WIP...
Materials for the Deploy and Monitor ML Pipelines with Python, Docker, and GitHub Actions workshop at the PyData NYC 2024 Conference.
When 📆: Wednesday, November 6th, 10:50 AM EST
The workshop is based on the LinkedIn Learning course - Data Pipeline Automation with GitHub Actions, code is available here.
Description: The workshop will focus on different deployment designs of machine learning pipelines using open-source applications and free-tier tools. Demonstrating with the US hourly demand for electricity live data from the EIA API, we will learn how to deploy data and ML pipeline with Python, GitHub Actions, and Docker. This includes the use of open-source tools such as Nixtla's mlforecast library to create a forecast, MLflow and pytest to monitor the health of the data and the model's success. Last but not least, we will use Quarto doc to set up the monitoring dashboard and deploy it on GitHub Pages.

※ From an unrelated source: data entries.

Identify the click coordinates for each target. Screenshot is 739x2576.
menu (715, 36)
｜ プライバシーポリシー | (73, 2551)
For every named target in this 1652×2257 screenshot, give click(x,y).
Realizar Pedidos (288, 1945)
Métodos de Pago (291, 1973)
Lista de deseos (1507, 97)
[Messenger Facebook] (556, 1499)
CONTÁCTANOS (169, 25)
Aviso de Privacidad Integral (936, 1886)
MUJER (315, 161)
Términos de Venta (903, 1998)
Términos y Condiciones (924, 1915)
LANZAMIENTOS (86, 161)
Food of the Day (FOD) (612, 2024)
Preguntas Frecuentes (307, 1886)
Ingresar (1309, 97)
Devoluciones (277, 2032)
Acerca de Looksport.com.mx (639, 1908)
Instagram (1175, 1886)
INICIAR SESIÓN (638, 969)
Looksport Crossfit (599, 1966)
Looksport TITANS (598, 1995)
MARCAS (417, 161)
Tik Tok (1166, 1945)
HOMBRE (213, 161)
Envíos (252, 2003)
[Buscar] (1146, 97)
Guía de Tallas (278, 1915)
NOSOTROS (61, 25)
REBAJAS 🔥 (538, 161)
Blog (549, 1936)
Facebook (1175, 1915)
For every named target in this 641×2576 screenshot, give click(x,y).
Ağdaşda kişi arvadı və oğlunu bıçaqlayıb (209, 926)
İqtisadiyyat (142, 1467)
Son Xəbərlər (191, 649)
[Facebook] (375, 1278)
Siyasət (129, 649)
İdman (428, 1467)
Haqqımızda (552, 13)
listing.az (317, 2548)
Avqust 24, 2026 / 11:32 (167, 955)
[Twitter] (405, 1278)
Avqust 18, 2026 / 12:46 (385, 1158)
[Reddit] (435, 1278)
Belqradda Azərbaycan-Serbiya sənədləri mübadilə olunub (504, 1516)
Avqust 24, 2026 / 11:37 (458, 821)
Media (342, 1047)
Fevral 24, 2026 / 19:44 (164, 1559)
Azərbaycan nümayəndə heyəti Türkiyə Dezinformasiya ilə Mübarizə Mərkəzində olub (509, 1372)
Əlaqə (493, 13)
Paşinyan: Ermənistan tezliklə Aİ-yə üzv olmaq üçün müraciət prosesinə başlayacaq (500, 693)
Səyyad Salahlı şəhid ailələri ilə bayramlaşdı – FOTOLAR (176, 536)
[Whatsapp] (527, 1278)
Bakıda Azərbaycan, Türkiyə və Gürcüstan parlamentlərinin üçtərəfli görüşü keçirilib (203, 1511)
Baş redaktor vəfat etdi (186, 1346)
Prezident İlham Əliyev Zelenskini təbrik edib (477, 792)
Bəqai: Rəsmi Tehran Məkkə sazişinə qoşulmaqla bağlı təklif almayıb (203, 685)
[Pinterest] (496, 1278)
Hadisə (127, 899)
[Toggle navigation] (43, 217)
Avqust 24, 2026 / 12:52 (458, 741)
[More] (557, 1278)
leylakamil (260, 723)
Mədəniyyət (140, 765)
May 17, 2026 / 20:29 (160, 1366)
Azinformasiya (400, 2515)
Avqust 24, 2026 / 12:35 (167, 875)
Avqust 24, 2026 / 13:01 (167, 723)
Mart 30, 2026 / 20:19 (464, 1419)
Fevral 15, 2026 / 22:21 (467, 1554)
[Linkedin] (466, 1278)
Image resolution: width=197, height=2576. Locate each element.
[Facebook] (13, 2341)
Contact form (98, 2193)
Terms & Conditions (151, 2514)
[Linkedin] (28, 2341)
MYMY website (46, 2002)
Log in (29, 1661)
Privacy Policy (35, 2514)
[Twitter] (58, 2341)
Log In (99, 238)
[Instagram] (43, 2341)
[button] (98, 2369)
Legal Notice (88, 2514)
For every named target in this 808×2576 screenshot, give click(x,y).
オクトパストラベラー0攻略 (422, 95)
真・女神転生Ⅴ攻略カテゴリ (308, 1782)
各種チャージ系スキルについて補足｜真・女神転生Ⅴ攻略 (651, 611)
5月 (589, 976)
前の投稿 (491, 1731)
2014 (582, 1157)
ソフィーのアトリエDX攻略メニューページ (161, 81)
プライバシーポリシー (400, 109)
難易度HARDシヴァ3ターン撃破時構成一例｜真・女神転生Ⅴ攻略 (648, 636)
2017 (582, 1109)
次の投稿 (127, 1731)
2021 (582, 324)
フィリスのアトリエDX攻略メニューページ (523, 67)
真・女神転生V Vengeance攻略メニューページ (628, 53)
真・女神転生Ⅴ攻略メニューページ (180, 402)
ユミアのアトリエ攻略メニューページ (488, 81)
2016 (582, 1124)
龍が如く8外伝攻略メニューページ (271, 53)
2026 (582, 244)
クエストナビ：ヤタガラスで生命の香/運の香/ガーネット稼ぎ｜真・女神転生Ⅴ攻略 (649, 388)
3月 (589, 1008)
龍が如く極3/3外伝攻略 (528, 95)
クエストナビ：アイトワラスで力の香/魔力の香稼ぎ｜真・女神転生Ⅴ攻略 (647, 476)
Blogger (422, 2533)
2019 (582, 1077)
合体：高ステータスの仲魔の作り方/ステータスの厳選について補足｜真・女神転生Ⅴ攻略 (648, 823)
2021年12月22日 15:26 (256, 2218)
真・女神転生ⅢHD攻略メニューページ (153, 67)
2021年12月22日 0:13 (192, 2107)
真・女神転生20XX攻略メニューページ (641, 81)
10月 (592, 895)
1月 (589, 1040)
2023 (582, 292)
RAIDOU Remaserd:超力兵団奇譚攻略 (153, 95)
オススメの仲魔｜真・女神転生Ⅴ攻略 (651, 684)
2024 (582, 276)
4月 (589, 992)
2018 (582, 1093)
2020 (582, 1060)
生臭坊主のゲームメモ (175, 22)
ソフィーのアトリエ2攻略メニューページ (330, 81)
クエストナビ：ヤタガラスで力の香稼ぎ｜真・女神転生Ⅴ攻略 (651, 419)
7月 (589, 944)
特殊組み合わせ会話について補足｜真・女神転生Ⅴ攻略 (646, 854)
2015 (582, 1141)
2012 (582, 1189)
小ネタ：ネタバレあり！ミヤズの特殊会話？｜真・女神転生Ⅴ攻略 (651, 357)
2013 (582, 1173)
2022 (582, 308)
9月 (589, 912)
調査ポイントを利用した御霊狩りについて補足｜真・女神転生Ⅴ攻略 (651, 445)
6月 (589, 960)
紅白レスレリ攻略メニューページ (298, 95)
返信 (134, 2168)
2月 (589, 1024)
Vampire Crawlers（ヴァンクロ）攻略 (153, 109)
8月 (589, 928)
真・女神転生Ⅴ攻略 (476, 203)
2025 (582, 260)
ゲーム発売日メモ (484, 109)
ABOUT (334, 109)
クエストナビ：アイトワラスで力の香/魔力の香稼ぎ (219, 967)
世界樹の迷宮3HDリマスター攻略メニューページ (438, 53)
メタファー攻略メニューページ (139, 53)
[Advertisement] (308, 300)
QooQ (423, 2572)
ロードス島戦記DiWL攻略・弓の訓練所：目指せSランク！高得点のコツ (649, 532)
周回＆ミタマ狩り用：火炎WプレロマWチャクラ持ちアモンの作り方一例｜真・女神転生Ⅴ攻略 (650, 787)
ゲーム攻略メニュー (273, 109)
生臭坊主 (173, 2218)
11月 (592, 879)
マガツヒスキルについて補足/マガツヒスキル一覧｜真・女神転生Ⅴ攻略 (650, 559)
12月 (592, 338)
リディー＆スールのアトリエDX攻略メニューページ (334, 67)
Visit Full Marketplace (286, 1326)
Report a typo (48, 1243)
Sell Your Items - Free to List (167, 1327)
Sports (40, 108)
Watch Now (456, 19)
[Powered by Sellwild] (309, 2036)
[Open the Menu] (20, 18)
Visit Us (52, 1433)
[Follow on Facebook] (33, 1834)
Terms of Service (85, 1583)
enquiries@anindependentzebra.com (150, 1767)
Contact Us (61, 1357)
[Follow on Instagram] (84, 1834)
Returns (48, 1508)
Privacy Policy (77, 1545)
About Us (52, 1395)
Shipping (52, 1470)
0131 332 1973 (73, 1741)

New York City (created with Midjourney)To organize and track the project requirements, we will set up a GitHub Project, create general milestones, and use issues to define sub-milestone. For setting up a data/ML pipeline, we will define the following milestones:
-
Define Scope and Requirements:
- General project scope
- Pipeline scope:
- Data pipeline
- Forecasting pipeline
- Set a development environment:
- Set a Docker image
- Update the Dev Containers settings
-
Data Backfill:
- Set a data backfill process
- Deploy the process in a Quarto doc
- Productionize - add unit tests
-
Data pipeline:
- Create pipeline schema/draft
- Build a prototype
- Test deployment on GitHub Actions
- Productionize the pipeline - set unit tests
-
ML Pipeline:
- Set experiment
- Set backtesting function
- Define forecasting models
- Test and evaluate the models' performance
- Select the best model for deployment
- Deploy the pipeline with Quarto doc to GitHub Action
-
Dashboard:
- Define the dashboard scope
- Set a Quarto/Shinylive dashboard
-
Documentation:
- Set project documentation
- Slides
The milestones are available in the repository issues section, and you can track them on the project tracker.
The project tracker-
Goal: Forecast the hourly demand for electricity in the New York Independent System Operator subregion (NYIS). This includes the following 11 providers:
- West - NYIS (ZONA)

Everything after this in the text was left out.